Prioritize quality over quantity

Finished the football school, therefore, the pre-training now begins with the U10s at Olympique de Marseille. “With a single team per category to favor quality over quantity”, according to Yann Daniélou. A decision taken in relation to infrastructure, too, and to better inculcate the guiding values ​​of OM from its training center to the first team: “rigor and performance”. A rigor to which the club is also subject in terms of recruitment: “If we are not the first choice, we stop the discussion”, are very clear the two trainers.

The U16 category, whose sporting interest is limited, has been removed to allow the U15s to play as U17s. The results are not the goal anyway, which is “to produce young people ready to become pro”, more than to win matches. “Each week we do not prepare the match, but the development of the player, summarizes Yann Daniélou. Which did not prevent us from being champions of France U17. “Quality to the detriment of quantity will also allow better support for young people, with the provision of therapists and psychologists, but also education on social issues, such as sexual assault or the death of Nahel. “If I didn’t go into my player’s kitchen, it’s because I didn’t do my job,” summarizes Marco Otero.

Frankness and reality

“Having dreams is good, but you also have to face reality and no one is calling for you”. This is what a player from the training center will hear from the mouth of Marco Otero, whose key word is frankness. So no more pro contracts to see this or that player languish in reserve that we preferred to sign rather than take the risk of seeing him slip away elsewhere. “Your dream is to join the first team. I will help you reach the reserve, because if you reach it, then you can make football your job, ”says Yann Daniélou when asked what he will say to his players. Quite simply because “not everyone can wear the OM jersey”.

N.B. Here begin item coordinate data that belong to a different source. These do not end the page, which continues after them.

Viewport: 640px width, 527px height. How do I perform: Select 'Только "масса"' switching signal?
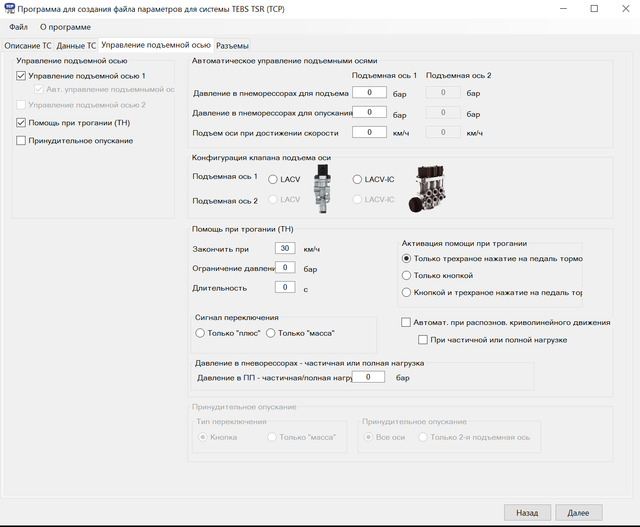pos(270,333)
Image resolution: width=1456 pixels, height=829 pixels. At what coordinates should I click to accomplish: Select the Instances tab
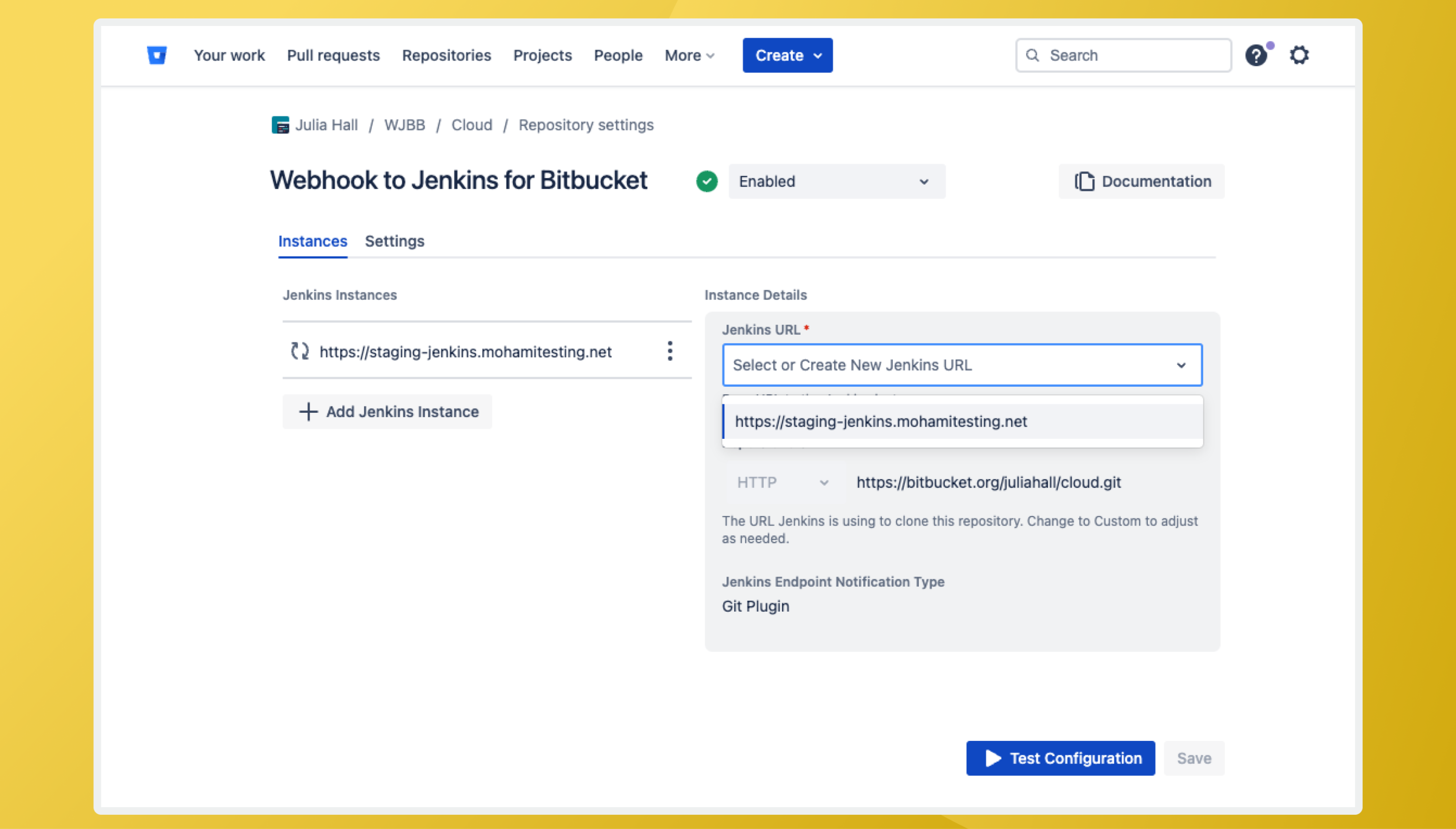312,241
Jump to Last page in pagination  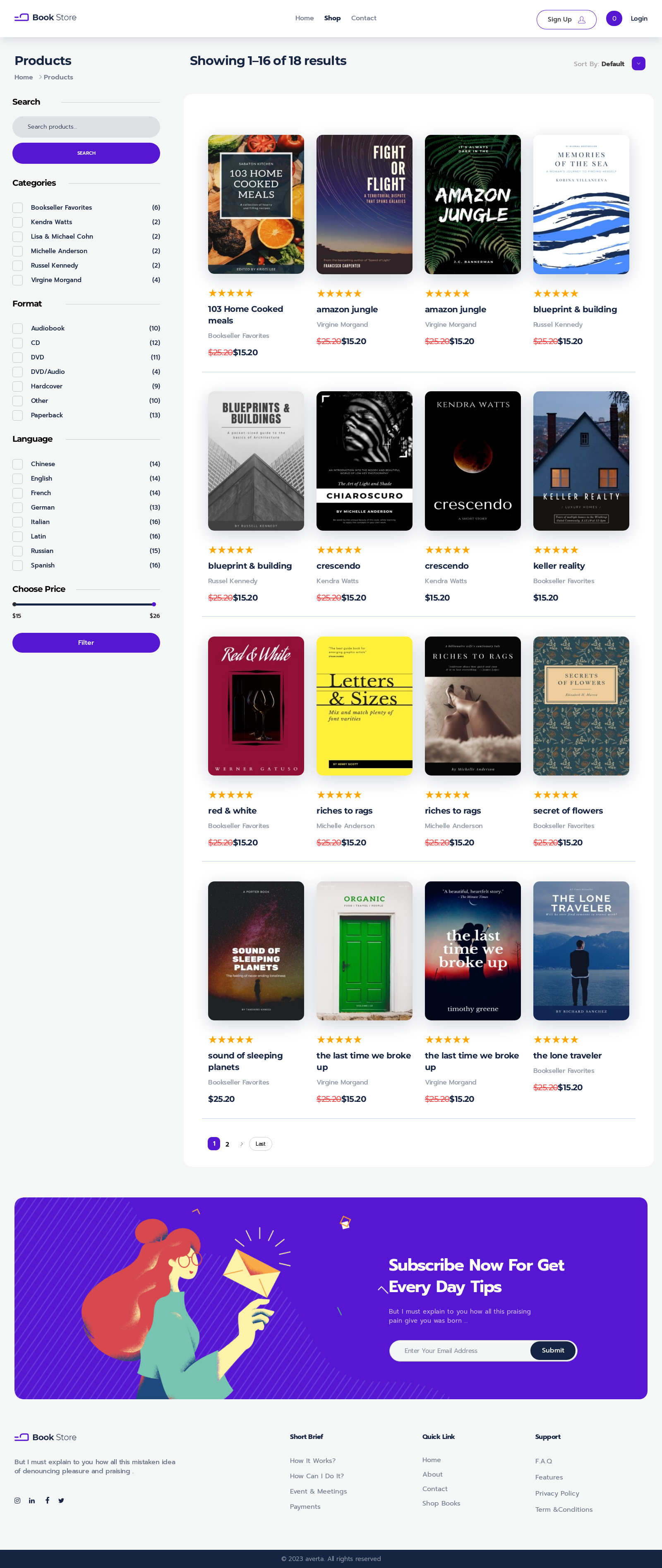260,1144
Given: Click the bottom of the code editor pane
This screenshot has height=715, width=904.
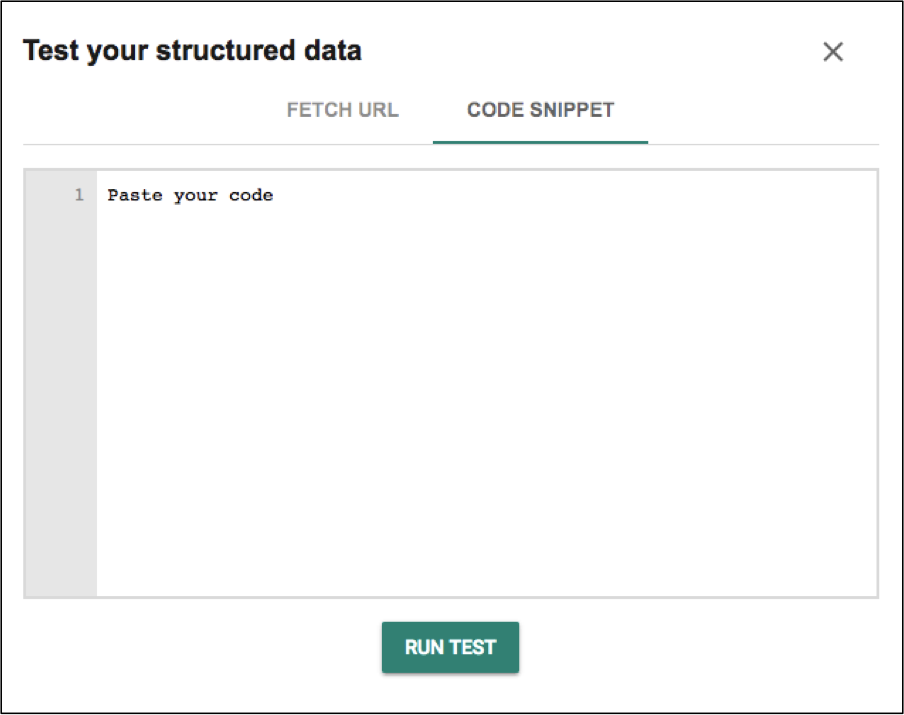Looking at the screenshot, I should (x=486, y=580).
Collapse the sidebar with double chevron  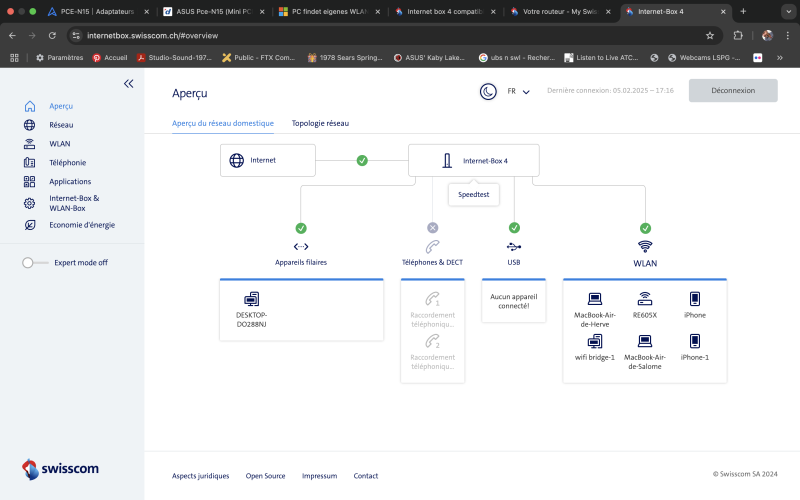128,84
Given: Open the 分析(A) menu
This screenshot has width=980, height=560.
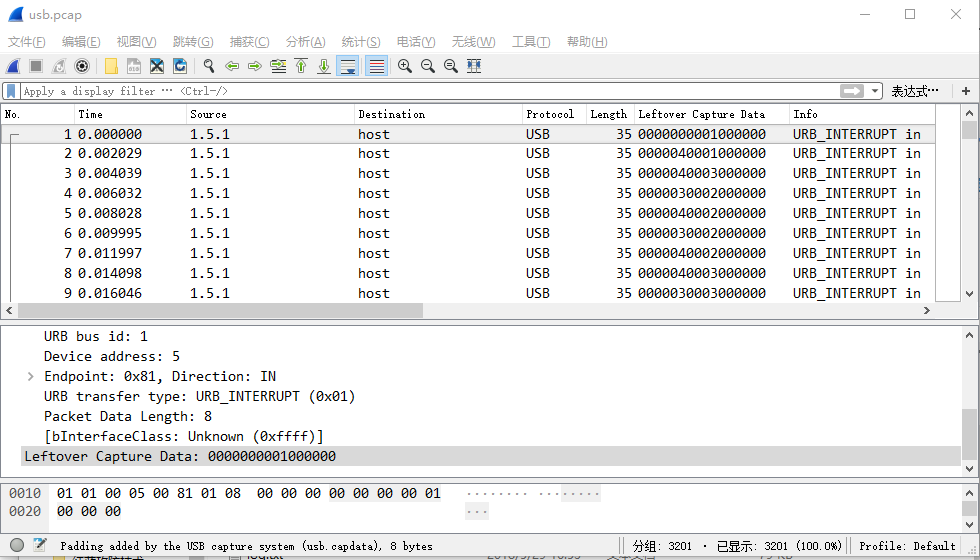Looking at the screenshot, I should click(305, 42).
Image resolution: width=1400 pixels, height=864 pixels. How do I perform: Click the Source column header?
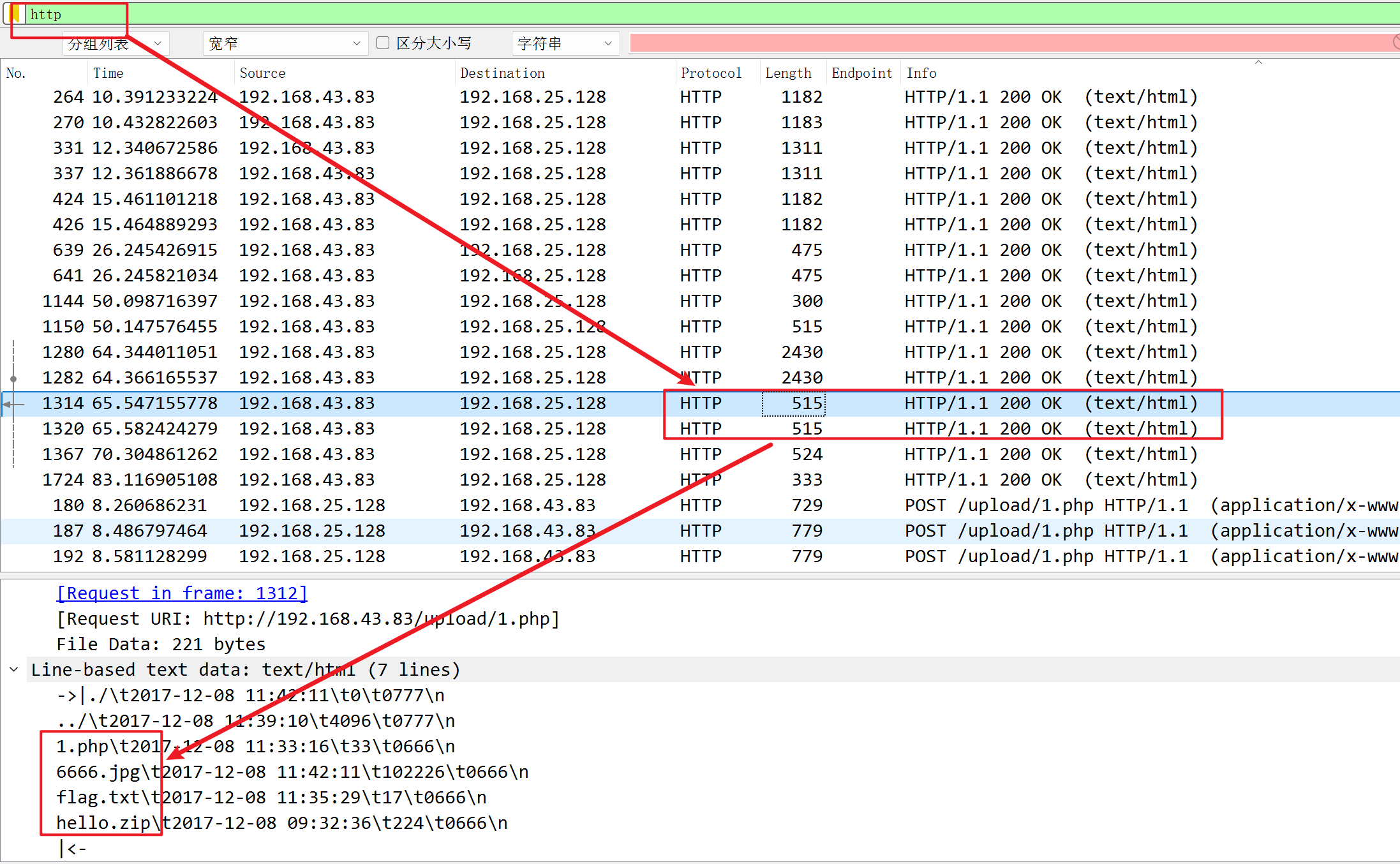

Hence the idea of ​​keeping the reserve team, unlike other clubs like AS Monaco or PSG, to “make them play in lots of different situations”, and keep them in a spirit of “competitiveness”. “I saw that in Marseille we like to make a difference, so allow us to do things differently,” summarized Marco Otero. A different method, for better results? “We’ll see if in 10 years we can admire a player we trained from the stands of the Vélodrome”, concludes the technical director.